## TASK
If a line in the entries below includes the string "folder", copy it out.

## INPUT
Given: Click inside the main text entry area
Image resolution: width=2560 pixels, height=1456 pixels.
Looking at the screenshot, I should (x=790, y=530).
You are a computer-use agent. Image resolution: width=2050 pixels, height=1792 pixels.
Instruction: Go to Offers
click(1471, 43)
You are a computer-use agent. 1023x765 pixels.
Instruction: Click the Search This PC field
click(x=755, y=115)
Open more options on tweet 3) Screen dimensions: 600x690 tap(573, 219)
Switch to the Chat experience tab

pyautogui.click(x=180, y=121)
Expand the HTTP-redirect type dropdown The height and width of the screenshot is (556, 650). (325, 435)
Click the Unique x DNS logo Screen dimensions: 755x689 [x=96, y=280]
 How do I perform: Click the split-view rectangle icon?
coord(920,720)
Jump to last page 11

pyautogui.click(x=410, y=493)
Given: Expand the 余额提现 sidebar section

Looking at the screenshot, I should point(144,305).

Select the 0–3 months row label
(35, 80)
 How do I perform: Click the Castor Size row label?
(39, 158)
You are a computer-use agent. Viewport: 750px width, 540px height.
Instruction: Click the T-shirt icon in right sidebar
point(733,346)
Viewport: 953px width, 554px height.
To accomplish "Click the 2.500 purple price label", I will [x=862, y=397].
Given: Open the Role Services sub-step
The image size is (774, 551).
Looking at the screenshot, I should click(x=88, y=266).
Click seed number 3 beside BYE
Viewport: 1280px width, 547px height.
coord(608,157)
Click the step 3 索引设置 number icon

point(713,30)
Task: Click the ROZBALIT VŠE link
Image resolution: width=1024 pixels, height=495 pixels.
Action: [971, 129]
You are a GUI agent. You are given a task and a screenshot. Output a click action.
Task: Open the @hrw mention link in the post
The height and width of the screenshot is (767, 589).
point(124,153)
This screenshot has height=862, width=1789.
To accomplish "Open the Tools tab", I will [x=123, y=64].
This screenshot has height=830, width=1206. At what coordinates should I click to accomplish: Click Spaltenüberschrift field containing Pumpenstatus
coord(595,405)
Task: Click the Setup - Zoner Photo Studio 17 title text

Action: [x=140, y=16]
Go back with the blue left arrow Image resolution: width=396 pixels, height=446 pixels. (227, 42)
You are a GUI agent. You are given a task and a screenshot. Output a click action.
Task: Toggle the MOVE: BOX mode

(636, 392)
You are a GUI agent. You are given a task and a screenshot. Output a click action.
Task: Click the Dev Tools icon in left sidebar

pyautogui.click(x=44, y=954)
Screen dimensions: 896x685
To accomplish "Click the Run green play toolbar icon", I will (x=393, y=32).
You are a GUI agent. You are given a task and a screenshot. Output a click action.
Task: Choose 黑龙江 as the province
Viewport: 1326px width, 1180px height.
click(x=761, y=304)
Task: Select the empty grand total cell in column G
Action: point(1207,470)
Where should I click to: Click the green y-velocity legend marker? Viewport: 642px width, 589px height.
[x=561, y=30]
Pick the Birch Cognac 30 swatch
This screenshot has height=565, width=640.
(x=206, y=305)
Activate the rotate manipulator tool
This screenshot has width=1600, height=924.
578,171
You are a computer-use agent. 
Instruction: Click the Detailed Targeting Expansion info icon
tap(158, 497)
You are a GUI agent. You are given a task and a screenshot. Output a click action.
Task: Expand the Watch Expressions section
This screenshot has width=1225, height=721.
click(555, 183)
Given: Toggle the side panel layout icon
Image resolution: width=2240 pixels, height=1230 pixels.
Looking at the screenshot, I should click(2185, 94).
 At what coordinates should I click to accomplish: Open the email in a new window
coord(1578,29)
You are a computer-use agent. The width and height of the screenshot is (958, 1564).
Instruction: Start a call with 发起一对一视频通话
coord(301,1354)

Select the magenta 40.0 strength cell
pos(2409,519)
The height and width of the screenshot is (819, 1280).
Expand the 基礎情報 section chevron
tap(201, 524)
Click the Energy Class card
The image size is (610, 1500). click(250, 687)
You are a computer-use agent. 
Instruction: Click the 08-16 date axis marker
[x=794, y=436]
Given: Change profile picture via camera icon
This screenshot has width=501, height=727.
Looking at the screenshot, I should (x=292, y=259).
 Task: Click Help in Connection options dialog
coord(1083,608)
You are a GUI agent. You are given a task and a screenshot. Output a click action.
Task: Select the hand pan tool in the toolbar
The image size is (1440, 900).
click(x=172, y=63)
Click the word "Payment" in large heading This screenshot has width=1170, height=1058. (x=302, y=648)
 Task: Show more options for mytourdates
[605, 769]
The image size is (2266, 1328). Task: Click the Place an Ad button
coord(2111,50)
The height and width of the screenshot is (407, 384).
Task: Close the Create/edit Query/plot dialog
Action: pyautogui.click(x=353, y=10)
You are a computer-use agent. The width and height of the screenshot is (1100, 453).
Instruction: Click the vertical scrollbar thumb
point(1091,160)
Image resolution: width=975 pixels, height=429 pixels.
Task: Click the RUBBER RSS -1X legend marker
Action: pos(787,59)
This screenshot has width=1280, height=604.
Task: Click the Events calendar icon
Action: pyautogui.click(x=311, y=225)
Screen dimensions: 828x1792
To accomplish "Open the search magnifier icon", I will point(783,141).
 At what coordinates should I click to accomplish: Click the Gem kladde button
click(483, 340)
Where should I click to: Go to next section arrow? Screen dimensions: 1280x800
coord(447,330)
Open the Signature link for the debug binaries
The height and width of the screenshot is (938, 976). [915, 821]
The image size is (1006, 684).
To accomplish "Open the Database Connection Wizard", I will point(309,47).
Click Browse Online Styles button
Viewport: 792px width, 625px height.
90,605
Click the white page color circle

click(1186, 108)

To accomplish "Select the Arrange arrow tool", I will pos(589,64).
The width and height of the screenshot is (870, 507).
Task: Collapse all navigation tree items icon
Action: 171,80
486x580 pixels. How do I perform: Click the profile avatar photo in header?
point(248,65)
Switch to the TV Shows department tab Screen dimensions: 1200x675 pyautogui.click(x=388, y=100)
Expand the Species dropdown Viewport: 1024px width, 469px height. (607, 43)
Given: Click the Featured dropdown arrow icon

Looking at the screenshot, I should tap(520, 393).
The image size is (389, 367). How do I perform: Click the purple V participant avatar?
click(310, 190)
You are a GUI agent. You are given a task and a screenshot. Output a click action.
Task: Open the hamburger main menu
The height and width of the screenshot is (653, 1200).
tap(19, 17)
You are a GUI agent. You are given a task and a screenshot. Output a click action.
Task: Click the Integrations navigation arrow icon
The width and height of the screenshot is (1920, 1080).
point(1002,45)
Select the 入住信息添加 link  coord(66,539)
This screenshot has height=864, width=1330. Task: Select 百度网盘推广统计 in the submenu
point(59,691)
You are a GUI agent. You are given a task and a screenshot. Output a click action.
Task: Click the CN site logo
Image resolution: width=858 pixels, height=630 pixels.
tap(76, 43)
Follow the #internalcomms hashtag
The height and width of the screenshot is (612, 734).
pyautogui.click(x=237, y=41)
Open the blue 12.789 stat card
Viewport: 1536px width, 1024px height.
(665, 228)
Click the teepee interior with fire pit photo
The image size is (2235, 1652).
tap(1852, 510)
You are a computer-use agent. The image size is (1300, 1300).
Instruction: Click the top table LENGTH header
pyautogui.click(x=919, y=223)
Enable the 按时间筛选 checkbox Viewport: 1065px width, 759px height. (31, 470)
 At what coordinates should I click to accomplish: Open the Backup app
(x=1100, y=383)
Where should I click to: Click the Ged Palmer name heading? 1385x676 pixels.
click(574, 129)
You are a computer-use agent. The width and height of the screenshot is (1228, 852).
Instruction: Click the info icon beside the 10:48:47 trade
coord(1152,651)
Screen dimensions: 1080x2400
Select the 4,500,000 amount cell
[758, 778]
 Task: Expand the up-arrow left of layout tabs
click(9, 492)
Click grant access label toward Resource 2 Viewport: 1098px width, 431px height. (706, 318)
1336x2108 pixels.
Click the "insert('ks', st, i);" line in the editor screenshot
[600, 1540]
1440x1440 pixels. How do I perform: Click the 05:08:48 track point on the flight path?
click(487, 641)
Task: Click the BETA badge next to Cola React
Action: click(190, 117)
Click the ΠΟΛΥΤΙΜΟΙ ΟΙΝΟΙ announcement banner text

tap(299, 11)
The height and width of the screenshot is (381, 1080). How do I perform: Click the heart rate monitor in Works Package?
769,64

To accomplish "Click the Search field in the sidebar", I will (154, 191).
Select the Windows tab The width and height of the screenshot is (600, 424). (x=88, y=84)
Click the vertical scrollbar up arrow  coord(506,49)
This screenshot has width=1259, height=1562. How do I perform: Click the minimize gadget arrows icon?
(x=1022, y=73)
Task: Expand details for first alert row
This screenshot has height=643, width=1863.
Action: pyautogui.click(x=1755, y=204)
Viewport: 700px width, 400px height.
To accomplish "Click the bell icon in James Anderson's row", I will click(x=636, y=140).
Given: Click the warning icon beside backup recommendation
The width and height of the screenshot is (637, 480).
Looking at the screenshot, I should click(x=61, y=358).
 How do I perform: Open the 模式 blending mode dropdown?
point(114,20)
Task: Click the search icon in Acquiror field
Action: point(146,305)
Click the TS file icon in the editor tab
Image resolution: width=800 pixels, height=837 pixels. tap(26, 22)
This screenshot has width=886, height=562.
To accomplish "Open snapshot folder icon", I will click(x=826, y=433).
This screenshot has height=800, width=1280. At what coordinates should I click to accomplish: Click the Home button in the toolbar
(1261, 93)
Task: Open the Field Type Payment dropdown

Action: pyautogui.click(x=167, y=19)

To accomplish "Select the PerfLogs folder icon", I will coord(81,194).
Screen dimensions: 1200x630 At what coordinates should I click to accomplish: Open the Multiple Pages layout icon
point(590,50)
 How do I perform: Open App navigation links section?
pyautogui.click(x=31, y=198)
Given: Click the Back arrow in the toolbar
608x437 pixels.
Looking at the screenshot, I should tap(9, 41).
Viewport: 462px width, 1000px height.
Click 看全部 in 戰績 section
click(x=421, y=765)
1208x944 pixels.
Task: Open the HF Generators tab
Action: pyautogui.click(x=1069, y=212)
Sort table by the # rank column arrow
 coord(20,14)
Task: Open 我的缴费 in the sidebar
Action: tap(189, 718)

## RESPONSE FOR THIS EXERCISE
To accomplish "Open snapshot folder icon", I will click(x=826, y=433).
To accomplish "Select the PerfLogs folder icon", I will coord(81,194).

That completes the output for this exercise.